In the mid-1950s, electro slag welding first came into practice. It is a fast process that is used to join large materials such as thick steel plates. Usually, these materials are welded vertically as that is how the electro slag is designed to be performed not to cause distortion to the welder. The name came to be from the use of water-filled copper areas inside the device, which were meant to prevent the melted ‘slag’ from pouring into other areas as it liquifies.

Flux-cored welding was also put into use in the 1950s. It was designed as an alternative to stick welding. It is mainly used for projects that require speed as it is an automatic form of welding. It is favoured for construction uses because of its speed and versatility in multiple scenarios with various materials.

Plasma arc welding is somewhat similar to gas tungsten arc welding. These two methods are often subject to comparison as they work in much the same way, only using different kinds of torches. This method was first developed in 1954, although even today, it is still subject to improvements. It requires more concentration because of the smaller arc and the precision of the weld. In this method, the electrical current is passed through a tiny nozzle which passes through protective gases meaning that a high level of accuracy can be achieved.

Metal inert gas welding was initially released in the 1940s but underwent a long development process until it was perfected in the 1960s. It is a process of welding that utilises gas to shield the weld metal. It is the job of the gas to keep the metal from being affected by environmental elements such as oxygen. This weld operates at a continuous rate, meaning that the process is relatively quick. This method does not require an extreme level of skill, although the equipment can only be used indoors due to the gas used.

Submerged arc welding is only an option for materials containing high iron content, such as stainless steel. The device used in this welding process can be either automatic or semi-automatic, making this a reasonably fast welding process. During the process, the arc must be in constant flux to protect the metal from the atmosphere while it is being welded. This cover also serves to prevent any welding splatter, making it a safer choice for welders than some of the other forms of welding. This particular process is named for the flux covers need to be submerged.

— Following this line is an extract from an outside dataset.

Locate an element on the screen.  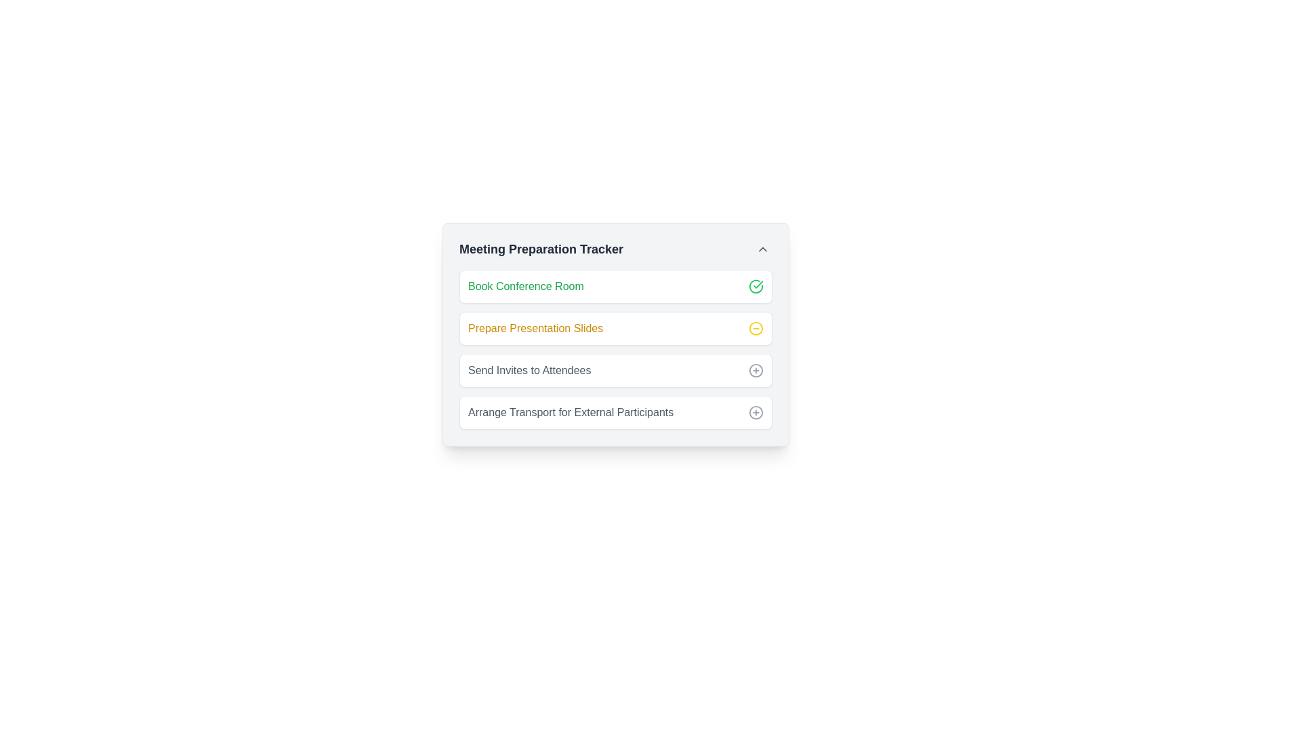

Tungsten inert gas welding is a similar process to that of metal inert gas welding. The main difference between the two is that tungsten inert gas welding uses a tungsten current while metal inert gas uses a metal electrode. Using tungsten does mean that an additional filler is needed inside the device as it does not melt in the welding process. Tungsten can withstand much higher temperatures before melting than other materials. It is a preferred method in industries that work with stainless steel.


The Most Recent Developments

Friction Stir Welding is perhaps the most recent method of welding. It was first developed in the 1990s and was widely adopted quickly. It uses a non-consumable tool to join two pieces together without the need for an additional melting material. Instead, heat is generated by friction which is created by a rotating tool along the material. The friction softens the material, which allows the two pieces to intermix and weld together. Mechanical pressure is also applied to help the process along. The idea is similar to that of joining two pieces of clay together. This method is primarily used on aluminium and other metal alloys. It is a popular welding manufacturing process with recent developments, including joining polymers and fusing pieces of dissimilar metals that have previously proven difficult for other welding methods.

In Conclusion

Different methods of welding are maximised for success in different tasks. Choosing the correct method is instrumental in the success of the project. They also require different skill levels and equipment, making some more accessible and some that should be left to professionals. As technology advances, some of the older forms of welding are expected to fall into obsolescence while others will thrive. For example, friction stir welding has provided more opportunities and innovation for industries meaning that this form will likely take on new roles within the industry. In contrast, older forms that are more costly and require more skill to operate perhaps will become less prevalent as time moves on.